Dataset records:

□ □ □ □ □

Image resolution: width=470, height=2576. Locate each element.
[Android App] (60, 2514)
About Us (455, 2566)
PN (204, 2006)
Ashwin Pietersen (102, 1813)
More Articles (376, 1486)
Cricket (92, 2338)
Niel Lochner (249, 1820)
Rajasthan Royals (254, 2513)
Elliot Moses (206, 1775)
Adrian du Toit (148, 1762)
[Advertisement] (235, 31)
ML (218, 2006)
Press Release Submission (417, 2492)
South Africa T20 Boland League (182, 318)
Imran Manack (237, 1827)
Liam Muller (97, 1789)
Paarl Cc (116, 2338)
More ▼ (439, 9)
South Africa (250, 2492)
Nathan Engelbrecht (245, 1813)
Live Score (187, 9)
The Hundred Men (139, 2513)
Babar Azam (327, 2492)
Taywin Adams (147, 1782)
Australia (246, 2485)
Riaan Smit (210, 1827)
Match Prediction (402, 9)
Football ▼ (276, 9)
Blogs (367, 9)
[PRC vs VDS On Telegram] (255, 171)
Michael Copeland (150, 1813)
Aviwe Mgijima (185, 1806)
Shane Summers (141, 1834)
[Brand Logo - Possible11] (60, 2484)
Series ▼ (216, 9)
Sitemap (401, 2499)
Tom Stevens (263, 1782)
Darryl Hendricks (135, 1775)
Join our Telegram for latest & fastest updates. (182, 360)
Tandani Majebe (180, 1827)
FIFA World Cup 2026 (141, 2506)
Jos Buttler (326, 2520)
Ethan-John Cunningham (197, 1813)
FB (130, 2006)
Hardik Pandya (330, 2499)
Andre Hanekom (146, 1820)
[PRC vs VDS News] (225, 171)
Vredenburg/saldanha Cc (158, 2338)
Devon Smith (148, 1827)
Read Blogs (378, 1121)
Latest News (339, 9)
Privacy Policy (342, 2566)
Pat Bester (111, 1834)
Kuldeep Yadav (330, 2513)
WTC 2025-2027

□ □ □ □ □

*TASK TO CARRY OUT:* Write out the records exactly, starting at the first line and stopping after the line that contains "Latest News (339, 9)".

*SOLUTION FOR THIS TASK:*
Image resolution: width=470, height=2576. Locate each element.
[Android App] (60, 2514)
About Us (455, 2566)
PN (204, 2006)
Ashwin Pietersen (102, 1813)
More Articles (376, 1486)
Cricket (92, 2338)
Niel Lochner (249, 1820)
Rajasthan Royals (254, 2513)
Elliot Moses (206, 1775)
Adrian du Toit (148, 1762)
[Advertisement] (235, 31)
ML (218, 2006)
Press Release Submission (417, 2492)
South Africa T20 Boland League (182, 318)
Imran Manack (237, 1827)
Liam Muller (97, 1789)
Paarl Cc (116, 2338)
More ▼ (439, 9)
South Africa (250, 2492)
Nathan Engelbrecht (245, 1813)
Live Score (187, 9)
The Hundred Men (139, 2513)
Babar Azam (327, 2492)
Taywin Adams (147, 1782)
Australia (246, 2485)
Riaan Smit (210, 1827)
Match Prediction (402, 9)
Football ▼ (276, 9)
Blogs (367, 9)
[PRC vs VDS On Telegram] (255, 171)
Michael Copeland (150, 1813)
Aviwe Mgijima (185, 1806)
Shane Summers (141, 1834)
[Brand Logo - Possible11] (60, 2484)
Series ▼ (216, 9)
Sitemap (401, 2499)
Tom Stevens (263, 1782)
Darryl Hendricks (135, 1775)
Join our Telegram for latest & fastest updates. (182, 360)
Tandani Majebe (180, 1827)
FIFA World Cup 2026 (141, 2506)
Jos Buttler (326, 2520)
Ethan-John Cunningham (197, 1813)
FB (130, 2006)
Hardik Pandya (330, 2499)
Andre Hanekom (146, 1820)
[PRC vs VDS News] (225, 171)
Vredenburg/saldanha Cc (158, 2338)
Devon Smith (148, 1827)
Read Blogs (378, 1121)
Latest News (339, 9)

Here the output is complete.